At June 30, 2010, leases accounted for 75% of the Company s net investment in leases and loans. The Company leases and finances most capital assets used by businesses and organizations, with a focus on high technology systems and other mission critical assets. The leases are structured individually and can accommodate a variety of our customers objectives. In addition to computer systems and networks, property leased includes automated manufacturing and distribution management systems, production systems, printing presses and warehouse distribution systems. Telecommunications systems include digital private branch equipment and switching equipment as well as voice over Internet protocol (“VoIP”) systems, wireless networks and satellite tracking systems. Retail point-of-sale and inventory tracking systems often integrate computers, scanners and software. Other electronic equipment leased includes ultrasound and medical imaging systems, computer-based patient monitoring systems, testing equipment, and copying equipment. In addition, the Company leases a wide variety of non-high technology property, including oil and gas production equipment, machine tools, school buses, trucks, exercise equipment and office and dormitory furniture. Of the leases booked in fiscal 2010, approximately 30.3% involved oil and gas production equipment, 27.6% computer equipment and software, 15.1% manufacturing equipment, 9.4% furniture and fixtures, and 5.8% transportation, with the balance including yellow, medical and test equipment, point of sale and office equipment.

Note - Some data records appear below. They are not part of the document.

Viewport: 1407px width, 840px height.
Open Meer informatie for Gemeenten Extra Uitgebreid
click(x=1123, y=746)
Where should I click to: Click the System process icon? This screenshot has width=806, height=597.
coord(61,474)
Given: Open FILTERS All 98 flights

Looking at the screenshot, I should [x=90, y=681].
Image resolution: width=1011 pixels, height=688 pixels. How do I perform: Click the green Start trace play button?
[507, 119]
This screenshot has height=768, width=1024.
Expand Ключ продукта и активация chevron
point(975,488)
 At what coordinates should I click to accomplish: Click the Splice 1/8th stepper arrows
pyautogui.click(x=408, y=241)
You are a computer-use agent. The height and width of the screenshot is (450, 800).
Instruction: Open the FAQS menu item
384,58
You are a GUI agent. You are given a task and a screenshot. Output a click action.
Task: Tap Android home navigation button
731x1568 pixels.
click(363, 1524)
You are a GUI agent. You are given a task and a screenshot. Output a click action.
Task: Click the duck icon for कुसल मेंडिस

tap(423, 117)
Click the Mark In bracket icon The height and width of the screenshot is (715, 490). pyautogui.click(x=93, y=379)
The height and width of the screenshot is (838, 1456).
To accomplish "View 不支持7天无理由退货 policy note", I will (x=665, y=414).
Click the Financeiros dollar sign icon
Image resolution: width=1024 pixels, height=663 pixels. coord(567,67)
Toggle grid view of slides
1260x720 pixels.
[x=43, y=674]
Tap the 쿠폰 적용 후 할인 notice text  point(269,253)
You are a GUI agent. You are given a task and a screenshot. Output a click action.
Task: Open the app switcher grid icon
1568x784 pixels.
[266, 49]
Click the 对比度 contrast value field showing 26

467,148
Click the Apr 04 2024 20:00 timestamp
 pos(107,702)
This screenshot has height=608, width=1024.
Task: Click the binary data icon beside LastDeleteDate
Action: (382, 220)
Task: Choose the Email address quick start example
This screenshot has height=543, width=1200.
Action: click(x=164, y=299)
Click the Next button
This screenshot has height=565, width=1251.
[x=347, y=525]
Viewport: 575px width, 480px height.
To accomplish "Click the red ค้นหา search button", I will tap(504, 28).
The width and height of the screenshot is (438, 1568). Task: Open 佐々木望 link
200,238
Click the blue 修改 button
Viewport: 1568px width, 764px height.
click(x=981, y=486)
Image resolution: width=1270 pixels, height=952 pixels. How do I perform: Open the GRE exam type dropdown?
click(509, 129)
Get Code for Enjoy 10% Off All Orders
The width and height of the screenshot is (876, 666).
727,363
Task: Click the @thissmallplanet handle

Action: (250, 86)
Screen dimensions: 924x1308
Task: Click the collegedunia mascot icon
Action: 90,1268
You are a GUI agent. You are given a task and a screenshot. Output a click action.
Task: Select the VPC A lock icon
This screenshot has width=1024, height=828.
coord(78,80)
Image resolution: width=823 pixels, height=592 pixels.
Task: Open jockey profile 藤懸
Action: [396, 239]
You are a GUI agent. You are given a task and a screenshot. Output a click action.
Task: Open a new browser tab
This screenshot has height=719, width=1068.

CalFirst Leasing and CalFirst Bank provide leasing and financing to customers throughout the United States and across a breadth of industries and disciplines, including commercial, industrial and financial companies, as well as government and non-profit entities. The average size of lease transaction booked during fiscal 2010 was approximately $468,000, compared with $398,000 during fiscal 2009. One customer accounted for 27% of the property cost subject to leases booked during fiscal 2010, but historically no lessee has represented more than 5% of leases booked in any one year. Leases primarily are originated directly through a centralized marketing program and direct delivery channels. The marketing program includes a confidential database of current and potential users of business property, a training program to introduce new marketing employees to leasing, and an in-house computer and telecommunication systems. The marketing programs have been augmented through the expanded use of web sites and the Internet to identify and communicate with potential customers. Prospect management software is utilized to enhance the productivity of the sales effort. Specific information about potential customers is entered into a confidential database accessible to sales professionals and their managers that allows them to efficiently focus on the most likely purchaser or lessee of capital assets. The prospect management system and an integrated in-house telecommunications system permit sales management to monitor account executive activity, daily prospect status and pricing information. The ability to monitor account activity and offer immediate assistance in negotiating or pricing a transaction makes it possible to be responsive to customers and prospects.